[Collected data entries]
+ + + + + + +
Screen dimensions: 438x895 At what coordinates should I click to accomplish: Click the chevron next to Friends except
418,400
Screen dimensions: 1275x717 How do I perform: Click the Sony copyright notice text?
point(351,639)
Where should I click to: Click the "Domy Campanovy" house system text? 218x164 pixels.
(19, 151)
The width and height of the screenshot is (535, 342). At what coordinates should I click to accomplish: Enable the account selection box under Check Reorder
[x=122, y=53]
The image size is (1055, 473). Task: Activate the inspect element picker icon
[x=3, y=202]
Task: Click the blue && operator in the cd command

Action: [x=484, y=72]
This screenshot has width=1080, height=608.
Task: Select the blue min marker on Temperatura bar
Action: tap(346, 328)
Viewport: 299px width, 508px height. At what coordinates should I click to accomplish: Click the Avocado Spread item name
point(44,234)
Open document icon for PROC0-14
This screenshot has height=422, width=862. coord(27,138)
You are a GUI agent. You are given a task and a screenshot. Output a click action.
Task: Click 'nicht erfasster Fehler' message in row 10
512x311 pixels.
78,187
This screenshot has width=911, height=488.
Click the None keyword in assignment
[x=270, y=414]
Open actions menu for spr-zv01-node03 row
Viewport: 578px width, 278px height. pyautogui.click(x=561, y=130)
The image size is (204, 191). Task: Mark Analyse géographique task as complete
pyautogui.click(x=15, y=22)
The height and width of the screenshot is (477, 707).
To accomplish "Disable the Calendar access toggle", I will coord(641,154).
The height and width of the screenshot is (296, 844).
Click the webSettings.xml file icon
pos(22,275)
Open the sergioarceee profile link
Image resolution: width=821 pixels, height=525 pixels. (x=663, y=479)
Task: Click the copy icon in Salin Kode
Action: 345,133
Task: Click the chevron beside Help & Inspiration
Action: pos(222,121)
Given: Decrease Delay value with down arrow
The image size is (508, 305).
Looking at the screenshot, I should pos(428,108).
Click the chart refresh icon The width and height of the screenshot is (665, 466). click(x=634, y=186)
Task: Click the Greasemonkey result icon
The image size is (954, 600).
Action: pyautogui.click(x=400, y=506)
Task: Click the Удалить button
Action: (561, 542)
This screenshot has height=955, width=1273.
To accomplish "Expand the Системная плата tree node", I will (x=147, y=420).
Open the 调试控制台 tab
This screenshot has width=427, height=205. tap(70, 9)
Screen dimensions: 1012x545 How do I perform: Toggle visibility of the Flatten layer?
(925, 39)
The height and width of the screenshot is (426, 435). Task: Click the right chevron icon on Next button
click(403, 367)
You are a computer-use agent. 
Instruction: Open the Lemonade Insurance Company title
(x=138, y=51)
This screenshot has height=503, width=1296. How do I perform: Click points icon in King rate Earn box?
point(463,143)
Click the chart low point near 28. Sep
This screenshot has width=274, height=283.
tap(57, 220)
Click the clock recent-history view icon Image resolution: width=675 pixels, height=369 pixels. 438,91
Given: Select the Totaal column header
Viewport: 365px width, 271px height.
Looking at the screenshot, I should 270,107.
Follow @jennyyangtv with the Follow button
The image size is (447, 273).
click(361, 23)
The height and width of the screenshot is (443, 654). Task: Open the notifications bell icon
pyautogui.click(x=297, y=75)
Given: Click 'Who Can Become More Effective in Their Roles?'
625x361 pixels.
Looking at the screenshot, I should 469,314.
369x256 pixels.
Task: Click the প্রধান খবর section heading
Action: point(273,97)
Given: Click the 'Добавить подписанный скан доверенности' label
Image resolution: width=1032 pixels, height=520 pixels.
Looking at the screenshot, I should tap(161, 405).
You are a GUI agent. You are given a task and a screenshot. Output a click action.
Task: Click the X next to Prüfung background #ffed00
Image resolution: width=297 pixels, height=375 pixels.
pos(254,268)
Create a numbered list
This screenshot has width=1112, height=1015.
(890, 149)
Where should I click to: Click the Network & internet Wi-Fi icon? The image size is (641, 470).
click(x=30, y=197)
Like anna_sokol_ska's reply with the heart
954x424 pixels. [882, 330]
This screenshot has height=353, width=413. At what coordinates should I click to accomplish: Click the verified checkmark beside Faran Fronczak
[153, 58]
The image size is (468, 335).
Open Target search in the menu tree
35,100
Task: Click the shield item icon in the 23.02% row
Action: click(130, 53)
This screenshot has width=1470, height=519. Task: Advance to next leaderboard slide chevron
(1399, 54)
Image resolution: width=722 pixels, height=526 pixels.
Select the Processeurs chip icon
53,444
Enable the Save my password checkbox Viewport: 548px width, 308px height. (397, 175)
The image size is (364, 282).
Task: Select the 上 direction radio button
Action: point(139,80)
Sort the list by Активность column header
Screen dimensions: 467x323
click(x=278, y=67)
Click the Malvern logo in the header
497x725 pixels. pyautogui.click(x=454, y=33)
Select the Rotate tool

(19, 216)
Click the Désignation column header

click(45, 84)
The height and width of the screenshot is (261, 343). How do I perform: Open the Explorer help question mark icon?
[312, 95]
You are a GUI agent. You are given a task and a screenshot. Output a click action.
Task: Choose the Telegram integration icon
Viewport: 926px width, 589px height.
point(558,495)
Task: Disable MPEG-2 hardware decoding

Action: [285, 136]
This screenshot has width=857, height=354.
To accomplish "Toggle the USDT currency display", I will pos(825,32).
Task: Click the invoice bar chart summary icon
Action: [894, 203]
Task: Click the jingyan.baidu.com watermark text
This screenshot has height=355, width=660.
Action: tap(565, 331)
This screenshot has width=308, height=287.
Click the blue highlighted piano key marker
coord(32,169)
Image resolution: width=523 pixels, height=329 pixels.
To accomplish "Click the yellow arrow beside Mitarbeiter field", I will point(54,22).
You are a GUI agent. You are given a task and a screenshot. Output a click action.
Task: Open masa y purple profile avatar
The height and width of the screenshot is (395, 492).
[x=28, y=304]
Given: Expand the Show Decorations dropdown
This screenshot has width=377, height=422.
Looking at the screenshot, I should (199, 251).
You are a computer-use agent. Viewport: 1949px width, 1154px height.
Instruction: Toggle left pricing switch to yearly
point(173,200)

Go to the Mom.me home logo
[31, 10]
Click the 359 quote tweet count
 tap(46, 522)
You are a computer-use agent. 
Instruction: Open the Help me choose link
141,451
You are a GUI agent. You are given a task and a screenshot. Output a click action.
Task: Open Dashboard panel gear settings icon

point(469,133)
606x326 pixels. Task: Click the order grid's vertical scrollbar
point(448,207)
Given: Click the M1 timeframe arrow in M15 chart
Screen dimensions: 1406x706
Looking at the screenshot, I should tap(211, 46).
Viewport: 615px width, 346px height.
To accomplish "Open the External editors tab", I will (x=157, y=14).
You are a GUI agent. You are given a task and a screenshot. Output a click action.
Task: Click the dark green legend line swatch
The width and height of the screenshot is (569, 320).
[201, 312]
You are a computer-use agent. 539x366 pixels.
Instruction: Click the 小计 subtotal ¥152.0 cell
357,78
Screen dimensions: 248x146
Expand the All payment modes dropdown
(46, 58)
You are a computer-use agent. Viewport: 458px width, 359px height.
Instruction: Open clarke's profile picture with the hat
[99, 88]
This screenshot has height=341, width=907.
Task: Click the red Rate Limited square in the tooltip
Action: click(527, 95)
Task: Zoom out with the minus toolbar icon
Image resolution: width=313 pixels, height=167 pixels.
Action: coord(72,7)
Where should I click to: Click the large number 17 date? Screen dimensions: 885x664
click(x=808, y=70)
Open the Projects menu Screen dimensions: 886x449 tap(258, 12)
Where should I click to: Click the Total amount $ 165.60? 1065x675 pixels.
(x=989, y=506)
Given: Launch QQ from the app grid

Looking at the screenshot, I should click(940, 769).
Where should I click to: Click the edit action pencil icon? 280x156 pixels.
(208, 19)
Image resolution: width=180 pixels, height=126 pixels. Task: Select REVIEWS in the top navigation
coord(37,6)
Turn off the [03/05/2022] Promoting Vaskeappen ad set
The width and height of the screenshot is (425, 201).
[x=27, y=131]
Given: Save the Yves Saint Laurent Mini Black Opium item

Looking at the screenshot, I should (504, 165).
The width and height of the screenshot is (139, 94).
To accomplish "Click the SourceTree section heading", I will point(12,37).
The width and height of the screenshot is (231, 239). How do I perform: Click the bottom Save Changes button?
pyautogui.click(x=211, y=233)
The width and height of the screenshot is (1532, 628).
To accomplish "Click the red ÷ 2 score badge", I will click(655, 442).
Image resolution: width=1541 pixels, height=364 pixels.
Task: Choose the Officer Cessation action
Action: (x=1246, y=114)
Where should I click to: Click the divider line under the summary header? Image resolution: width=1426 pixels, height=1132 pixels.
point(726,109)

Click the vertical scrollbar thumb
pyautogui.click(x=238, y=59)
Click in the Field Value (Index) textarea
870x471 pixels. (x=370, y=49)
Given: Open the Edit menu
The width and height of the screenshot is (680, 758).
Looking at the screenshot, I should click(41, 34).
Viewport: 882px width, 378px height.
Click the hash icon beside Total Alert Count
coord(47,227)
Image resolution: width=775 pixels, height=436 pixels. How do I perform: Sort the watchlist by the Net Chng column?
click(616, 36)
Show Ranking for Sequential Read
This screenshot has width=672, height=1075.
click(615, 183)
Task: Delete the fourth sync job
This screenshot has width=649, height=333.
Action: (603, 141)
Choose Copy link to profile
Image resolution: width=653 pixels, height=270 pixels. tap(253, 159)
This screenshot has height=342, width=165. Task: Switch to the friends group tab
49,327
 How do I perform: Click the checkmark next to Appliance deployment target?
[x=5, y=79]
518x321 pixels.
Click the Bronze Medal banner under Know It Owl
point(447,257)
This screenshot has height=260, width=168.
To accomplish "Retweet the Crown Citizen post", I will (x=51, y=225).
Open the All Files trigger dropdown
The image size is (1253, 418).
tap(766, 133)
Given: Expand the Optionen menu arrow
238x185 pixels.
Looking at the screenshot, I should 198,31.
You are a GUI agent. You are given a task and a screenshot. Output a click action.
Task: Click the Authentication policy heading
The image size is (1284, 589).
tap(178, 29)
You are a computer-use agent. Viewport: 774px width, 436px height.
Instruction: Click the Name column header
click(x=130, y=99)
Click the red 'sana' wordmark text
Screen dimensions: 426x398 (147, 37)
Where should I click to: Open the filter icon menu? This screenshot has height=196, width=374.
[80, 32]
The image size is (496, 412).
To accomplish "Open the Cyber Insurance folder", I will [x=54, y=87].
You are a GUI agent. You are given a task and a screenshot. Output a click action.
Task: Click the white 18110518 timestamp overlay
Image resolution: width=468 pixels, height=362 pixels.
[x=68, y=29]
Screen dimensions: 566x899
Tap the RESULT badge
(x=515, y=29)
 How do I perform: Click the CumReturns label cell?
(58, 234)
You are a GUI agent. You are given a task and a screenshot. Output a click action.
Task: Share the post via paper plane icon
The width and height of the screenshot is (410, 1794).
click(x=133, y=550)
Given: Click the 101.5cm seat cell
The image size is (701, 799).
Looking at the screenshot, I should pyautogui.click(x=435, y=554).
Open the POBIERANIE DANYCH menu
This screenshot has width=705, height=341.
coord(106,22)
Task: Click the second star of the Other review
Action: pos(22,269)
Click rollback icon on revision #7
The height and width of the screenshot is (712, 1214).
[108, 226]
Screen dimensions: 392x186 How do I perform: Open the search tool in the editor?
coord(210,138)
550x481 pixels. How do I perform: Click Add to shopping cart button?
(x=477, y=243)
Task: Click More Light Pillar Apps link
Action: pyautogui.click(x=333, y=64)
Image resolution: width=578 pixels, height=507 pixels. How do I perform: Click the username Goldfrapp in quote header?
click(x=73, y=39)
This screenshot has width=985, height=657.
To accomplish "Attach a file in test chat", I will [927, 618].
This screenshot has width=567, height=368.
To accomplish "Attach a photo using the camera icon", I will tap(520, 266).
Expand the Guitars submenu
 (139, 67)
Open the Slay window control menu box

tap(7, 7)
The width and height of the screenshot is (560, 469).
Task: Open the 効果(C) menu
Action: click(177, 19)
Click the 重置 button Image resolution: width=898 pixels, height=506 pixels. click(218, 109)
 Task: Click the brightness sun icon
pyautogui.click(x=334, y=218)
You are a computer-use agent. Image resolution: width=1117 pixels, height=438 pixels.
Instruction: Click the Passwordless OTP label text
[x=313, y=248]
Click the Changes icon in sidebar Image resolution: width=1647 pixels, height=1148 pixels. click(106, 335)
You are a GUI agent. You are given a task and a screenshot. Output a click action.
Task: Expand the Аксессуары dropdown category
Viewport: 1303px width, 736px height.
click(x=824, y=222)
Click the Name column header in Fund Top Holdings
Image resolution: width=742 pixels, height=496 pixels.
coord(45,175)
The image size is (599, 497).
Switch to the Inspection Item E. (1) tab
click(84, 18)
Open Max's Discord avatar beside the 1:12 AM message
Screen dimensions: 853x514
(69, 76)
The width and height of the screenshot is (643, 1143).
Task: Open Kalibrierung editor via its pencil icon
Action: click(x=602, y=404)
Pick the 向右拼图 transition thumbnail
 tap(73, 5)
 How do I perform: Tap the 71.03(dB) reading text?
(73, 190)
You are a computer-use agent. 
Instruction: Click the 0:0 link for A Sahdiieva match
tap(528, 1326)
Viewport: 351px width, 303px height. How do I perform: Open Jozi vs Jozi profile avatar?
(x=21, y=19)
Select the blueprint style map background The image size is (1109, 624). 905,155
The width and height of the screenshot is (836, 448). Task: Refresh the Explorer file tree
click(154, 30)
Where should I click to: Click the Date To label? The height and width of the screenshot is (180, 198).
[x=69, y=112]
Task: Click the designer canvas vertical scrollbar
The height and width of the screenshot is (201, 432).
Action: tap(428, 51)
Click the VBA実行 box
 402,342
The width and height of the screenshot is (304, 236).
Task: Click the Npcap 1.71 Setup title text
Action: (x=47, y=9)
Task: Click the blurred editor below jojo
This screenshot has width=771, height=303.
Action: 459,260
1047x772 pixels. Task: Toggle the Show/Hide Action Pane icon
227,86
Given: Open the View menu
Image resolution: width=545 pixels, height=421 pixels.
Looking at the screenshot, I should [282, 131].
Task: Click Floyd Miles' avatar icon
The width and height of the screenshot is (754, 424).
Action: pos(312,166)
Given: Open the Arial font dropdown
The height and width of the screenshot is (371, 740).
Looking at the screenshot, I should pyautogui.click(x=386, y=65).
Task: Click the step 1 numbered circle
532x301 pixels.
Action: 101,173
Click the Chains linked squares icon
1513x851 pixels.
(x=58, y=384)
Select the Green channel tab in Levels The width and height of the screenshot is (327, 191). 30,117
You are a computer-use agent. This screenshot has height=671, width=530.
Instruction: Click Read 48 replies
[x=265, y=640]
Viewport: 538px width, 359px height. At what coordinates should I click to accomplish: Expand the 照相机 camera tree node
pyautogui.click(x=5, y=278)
+ + + + + + +
With the line holding "This screenshot has width=377, height=422." as the first and the line holding "Screen dimensions: 248x146" as the last, set down that range of the entries above exactly, and nothing else.

This screenshot has width=377, height=422.
Looking at the screenshot, I should (199, 251).
You are a computer-use agent. Viewport: 1949px width, 1154px height.
Instruction: Toggle left pricing switch to yearly
point(173,200)

Go to the Mom.me home logo
[31, 10]
Click the 359 quote tweet count
 tap(46, 522)
You are a computer-use agent. 
Instruction: Open the Help me choose link
141,451
You are a GUI agent. You are given a task and a screenshot. Output a click action.
Task: Open Dashboard panel gear settings icon

point(469,133)
606x326 pixels. Task: Click the order grid's vertical scrollbar
point(448,207)
Given: Click the M1 timeframe arrow in M15 chart
Screen dimensions: 1406x706
Looking at the screenshot, I should tap(211, 46).
Viewport: 615px width, 346px height.
To accomplish "Open the External editors tab", I will (x=157, y=14).
You are a GUI agent. You are given a task and a screenshot. Output a click action.
Task: Click the dark green legend line swatch
The width and height of the screenshot is (569, 320).
[201, 312]
You are a computer-use agent. 539x366 pixels.
Instruction: Click the 小计 subtotal ¥152.0 cell
357,78
Screen dimensions: 248x146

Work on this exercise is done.